The implementation pattern is straightforward: instead of calling the API directly, serialize your requests to a JSONL file, submit the batch, poll for completion, and process results. The OneShot SDK handles the tool execution layer while you control which model tier your reasoning calls use.

Dashboard Design: What to Actually Display

Most observability tools like LangSmith give you per-trace token counts and latency. That's necessary but not sufficient. The metrics that drive decisions are:

Cost per successful task, trended daily. A rising trend with stable success rate means your prompts are getting longer or you're escalating to expensive models more often.
Cost by tool, sorted descending. This shows where to focus compression and routing effort.
Success rate by tool. A tool with high cost and low success rate is your biggest problem.
Model spend concentration. If one model accounts for over 70% of spend, you have a routing opportunity.
P95 cost per task. The average hides expensive outliers. Long-tail expensive tasks often indicate runaway retry loops or context window bloat.

Store your aggregated metrics in a time-series format so you can detect regressions. A new prompt deployment that increases average task cost by 15% should trigger an alert before it runs for a week.

Connecting Tool Costs to LLM Costs

If your agent uses external tools alongside LLM calls, you need those costs in the same ledger. An agent that makes a voice call, sends an email, and runs three LLM reasoning steps has a blended cost that includes both. OneShot's pricing page documents per-tool costs for voice, email, SMS, and research calls, which you can add to your LLMCall records using the same taskId attribution pattern.

Extend your data model with a ToolCall type alongside LLMCall, both tagged with the same taskId. Your summarizeTask function then aggregates across both types to give you the true cost of a task, not just the model portion of it.

For agents running in the Soul.Markets ecosystem where agents pay for tools with USDC via x402, this matters even more: your LLM spend and your tool spend are both real money flows, and the ratio between them determines your margin on each task type.

What to Build Next

Once you have cost per successful task instrumented and stable, the next useful thing is a cost budget per task type. Set a ceiling, say $0.12 for a research task, and have your orchestrator abort or downgrade the model tier if a task is tracking over budget at the midpoint. This prevents runaway costs from edge cases where the agent gets stuck in a reasoning loop.

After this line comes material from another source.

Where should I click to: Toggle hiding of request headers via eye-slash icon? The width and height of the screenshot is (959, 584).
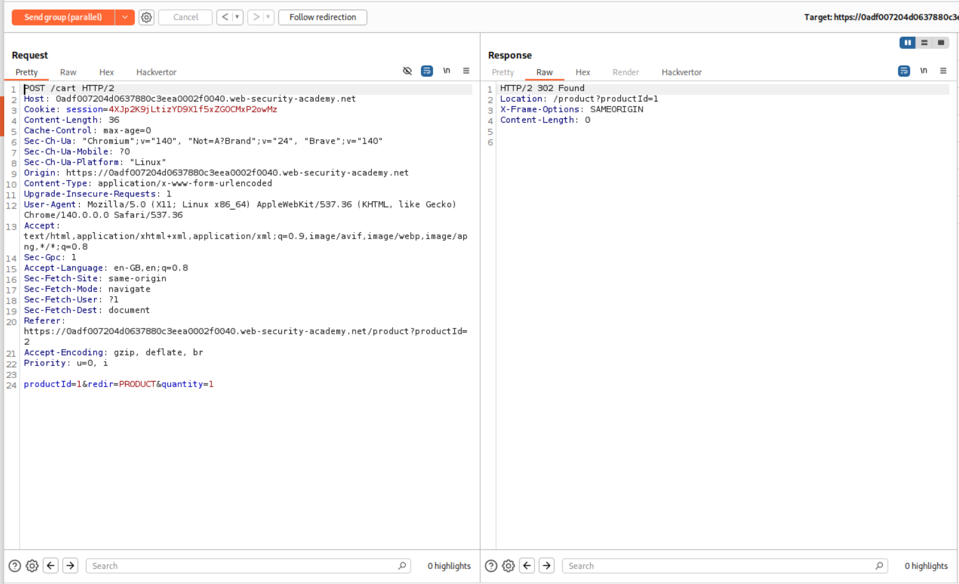click(407, 71)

After that, build a model routing experiment framework. Route 10% of classification calls to a cheaper model, measure success rate and cost, and promote the cheaper model if success rate doesn't drop more than 2 percentage points. This is how you systematically reduce model spend without sacrificing quality. The goal is not the cheapest possible setup but the cheapest setup that meets your quality threshold, measured per tool and per task type.

By Q3 2026, expect most production teams running multi-model pipelines to have cost-per-task as a first-class metric in their deployment dashboards. Teams that instrument this now will have 6-12 months of baseline data when they need it for capacity planning and pricing decisions.